Texto proporcionado
========

Edgar H. Clemente/La Jornada/Tapachula, Chis. – Extranjeros de diversas nacionalidades y activistas escenificaron un “viacrucis migrante” para protestar por la dilación de trámites gubernamentales, denunciar abusos y discriminaciones que padecen en la frontera sur.Heyman Vázquez Medina, de la Pastoral de Movilidad Humana de la iglesia católica, externó que los migrantes padecen un calvario en su travesía en busca de mejores condiciones de vida.
“El camino del migrante es un viacrucis, mucho sufrimiento. Queremos dar una palabra de aliento a los migrantes y una palabra a la sociedad para sensibilizarla”, comentó el religioso.
Luis García Villagrán, Coordinador del Centro de Dignificación Humana AC, sostuvo que la frontera sur se ha convertido en un gran “cárcel migratoria” porque los extranjeros llevan más de un año en trámites de asilo ante la Comisión Mexicana de Ayuda a Refugiados y no les dan respuesta.
Además, cuando los migrantes quieren salir de Tapachula, la principal ciudad de la región, son detenidos más adelante y devueltos a la frontera sur. Y ahora la región experimenta la llegada de cubanos deportados de Estados Unidos.
“Le queremos decir al presidente, Donald Trump, que Tapachula y la frontera sur no es su patio trasero” lanzó el defensor.
Los migrantes y los activistas marcharon por el centro de Tapachula cargando una cruz de madera, pancartas y una piñata de Donald Trump que quemaron al concluir la movilización.
“Queremos papeles para poder salir de Tapachula, para poder trabajar, no podemos trabajar, ni podemos hacer nada”, expresó la haitiana, Leina Pau, que lleva cinco meses en esta localidad de la frontera con Guatemala.
Entre los participantes del viacrucis también estaba el cubano, Roberto Morales, quien llegó hace apenas dos meses a Tapachula tras ser detenido y deportado por Estados Unidos en donde llevaba viviendo casi cinco décadas.
“Yo he estado en Estados Unidos 46 años viviendo y Donald Trump nos botó a la fuerza, nos sacaron a la fuerza”, narró el hombre de la tercera edad.
Los migrantes exigieron que se agilicen sus trámites de regularización o en su caso les concedan permiso para poder transitar por México e ir a otras entidades donde puedan seguir con el papeleo, encontrar mejores condiciones de vida y rencontrarse con sus familiares que ya llevan tiempo en el país.

========

Datos
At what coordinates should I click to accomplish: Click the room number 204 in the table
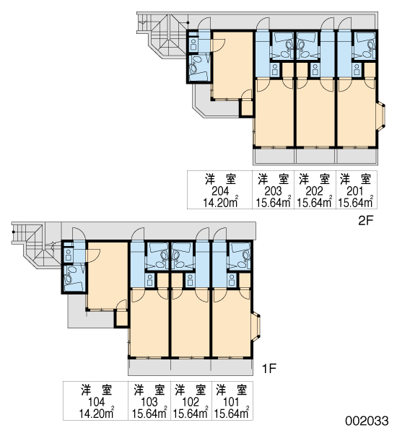coord(220,191)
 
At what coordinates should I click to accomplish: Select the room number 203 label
coord(273,191)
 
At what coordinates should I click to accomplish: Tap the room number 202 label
coord(315,191)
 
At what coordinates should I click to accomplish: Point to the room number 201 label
coord(356,191)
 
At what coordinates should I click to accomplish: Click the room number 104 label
coord(97,402)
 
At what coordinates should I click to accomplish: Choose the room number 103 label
coord(149,402)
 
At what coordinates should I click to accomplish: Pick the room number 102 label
coord(191,402)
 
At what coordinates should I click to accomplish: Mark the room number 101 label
coord(232,402)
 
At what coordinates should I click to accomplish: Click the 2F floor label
coord(365,220)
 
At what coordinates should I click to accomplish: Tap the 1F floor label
coord(269,368)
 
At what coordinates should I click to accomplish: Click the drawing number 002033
coord(367,421)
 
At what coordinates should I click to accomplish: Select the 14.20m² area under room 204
coord(221,202)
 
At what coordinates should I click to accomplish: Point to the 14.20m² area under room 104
coord(97,414)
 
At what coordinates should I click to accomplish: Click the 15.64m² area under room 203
coord(274,202)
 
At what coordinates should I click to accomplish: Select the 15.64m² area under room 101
coord(232,414)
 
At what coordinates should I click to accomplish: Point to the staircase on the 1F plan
coord(36,245)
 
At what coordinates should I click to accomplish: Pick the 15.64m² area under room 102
coord(191,414)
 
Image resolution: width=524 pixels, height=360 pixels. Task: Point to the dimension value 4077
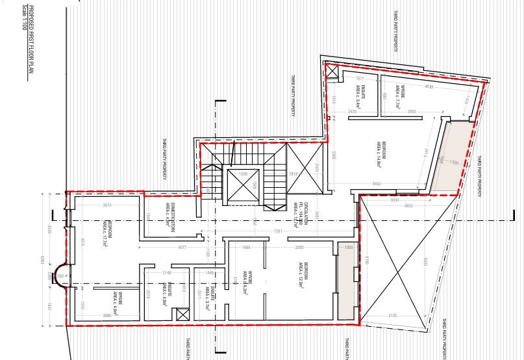click(x=182, y=247)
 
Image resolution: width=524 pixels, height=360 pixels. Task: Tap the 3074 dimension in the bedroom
click(x=108, y=206)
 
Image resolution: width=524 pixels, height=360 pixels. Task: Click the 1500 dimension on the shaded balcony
click(x=454, y=162)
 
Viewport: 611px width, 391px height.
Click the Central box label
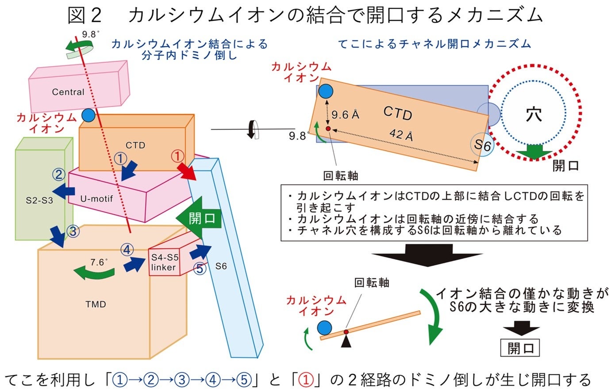click(68, 92)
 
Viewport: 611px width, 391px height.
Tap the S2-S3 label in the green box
click(39, 200)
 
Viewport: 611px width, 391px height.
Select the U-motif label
click(96, 199)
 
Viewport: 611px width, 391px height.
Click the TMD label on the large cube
click(96, 304)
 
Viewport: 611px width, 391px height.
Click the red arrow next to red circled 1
click(188, 172)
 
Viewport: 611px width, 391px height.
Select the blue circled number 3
click(73, 231)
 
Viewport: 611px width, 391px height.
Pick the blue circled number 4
click(127, 250)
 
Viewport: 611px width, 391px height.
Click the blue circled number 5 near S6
click(200, 268)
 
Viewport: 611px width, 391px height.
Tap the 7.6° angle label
click(97, 262)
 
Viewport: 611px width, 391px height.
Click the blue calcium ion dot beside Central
click(88, 115)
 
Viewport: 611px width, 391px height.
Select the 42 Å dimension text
click(401, 134)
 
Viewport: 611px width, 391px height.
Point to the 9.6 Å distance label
click(346, 115)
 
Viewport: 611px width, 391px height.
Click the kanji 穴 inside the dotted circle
click(534, 114)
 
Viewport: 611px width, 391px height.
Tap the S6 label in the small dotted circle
click(482, 144)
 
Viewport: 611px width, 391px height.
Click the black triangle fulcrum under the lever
click(346, 341)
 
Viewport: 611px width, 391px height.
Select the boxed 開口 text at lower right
click(520, 348)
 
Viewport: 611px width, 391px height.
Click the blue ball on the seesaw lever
click(324, 328)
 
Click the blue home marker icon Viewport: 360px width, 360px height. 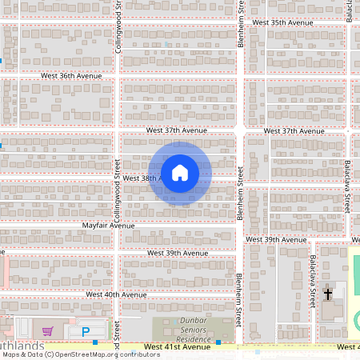[179, 173]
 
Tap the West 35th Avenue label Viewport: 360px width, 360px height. [282, 23]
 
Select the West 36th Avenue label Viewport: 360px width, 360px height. [71, 76]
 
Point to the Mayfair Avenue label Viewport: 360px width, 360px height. [109, 226]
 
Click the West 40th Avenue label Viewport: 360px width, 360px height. [116, 295]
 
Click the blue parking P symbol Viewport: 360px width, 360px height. [85, 330]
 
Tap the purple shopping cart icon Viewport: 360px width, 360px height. [48, 330]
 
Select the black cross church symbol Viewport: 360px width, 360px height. [327, 294]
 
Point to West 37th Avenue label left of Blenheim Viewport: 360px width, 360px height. [176, 130]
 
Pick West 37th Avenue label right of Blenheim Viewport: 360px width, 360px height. [292, 130]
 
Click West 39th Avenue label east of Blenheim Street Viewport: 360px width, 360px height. [276, 239]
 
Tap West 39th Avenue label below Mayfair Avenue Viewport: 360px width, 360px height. [177, 253]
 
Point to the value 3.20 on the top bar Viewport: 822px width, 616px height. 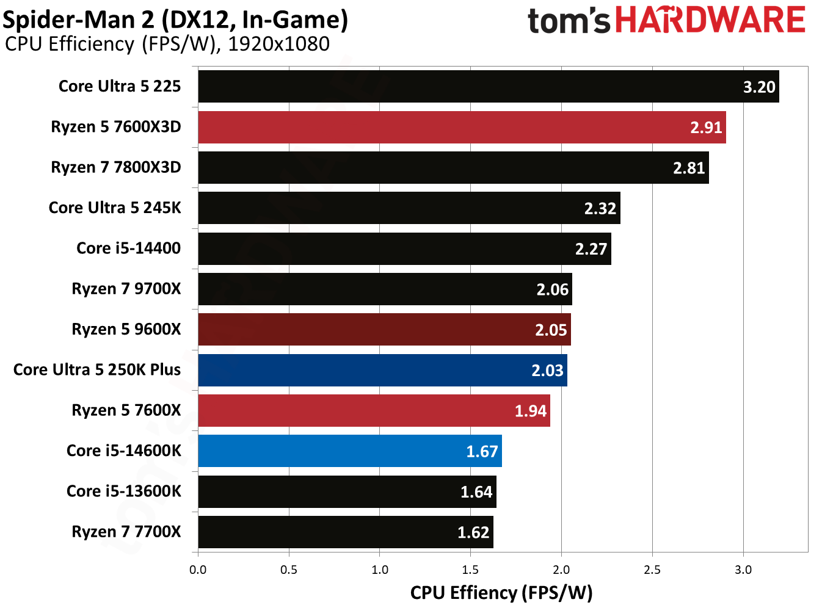(759, 87)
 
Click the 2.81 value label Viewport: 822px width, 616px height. (689, 168)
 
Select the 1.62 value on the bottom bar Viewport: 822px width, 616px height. (473, 532)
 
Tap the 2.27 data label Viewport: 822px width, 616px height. (591, 249)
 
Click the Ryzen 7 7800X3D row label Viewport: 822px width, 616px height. (116, 167)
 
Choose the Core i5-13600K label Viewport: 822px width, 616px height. (124, 491)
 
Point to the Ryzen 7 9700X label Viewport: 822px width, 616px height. (126, 289)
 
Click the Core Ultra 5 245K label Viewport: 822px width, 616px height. (115, 208)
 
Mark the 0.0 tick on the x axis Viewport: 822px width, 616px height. (198, 570)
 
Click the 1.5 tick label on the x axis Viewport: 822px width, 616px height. (470, 570)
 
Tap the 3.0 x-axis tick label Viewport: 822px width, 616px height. (743, 570)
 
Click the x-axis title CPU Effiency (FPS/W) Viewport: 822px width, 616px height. (501, 593)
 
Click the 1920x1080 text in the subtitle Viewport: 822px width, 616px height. (278, 45)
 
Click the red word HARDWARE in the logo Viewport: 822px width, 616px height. (710, 20)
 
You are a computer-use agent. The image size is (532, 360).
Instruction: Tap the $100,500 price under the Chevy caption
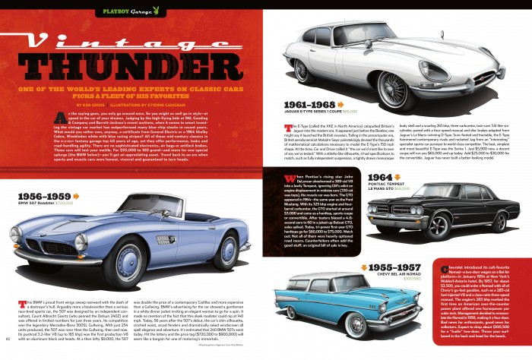tap(412, 279)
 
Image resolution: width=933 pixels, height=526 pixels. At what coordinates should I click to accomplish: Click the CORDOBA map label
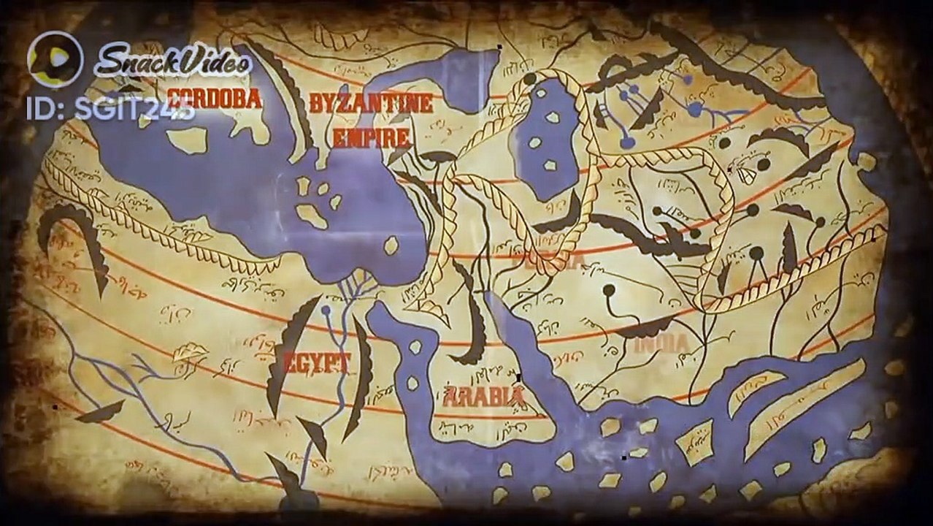coord(214,99)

========

Consigna
Explica en una a tres oraciones por qué, según el texto proporcionado, Luis García Villagrán sostiene que la frontera sur se ha convertido en una "cárcel migratoria". Los datos no tienen relación con el texto proporcionado.

Respuesta
Los extranjeros llevan más de un año en trámites de asilo ante la Comisión Mexicana de Ayuda a Refugiados sin recibir respuesta. Además, cuando intentan salir de Tapachula, los detienen más adelante y los devuelven a la frontera sur.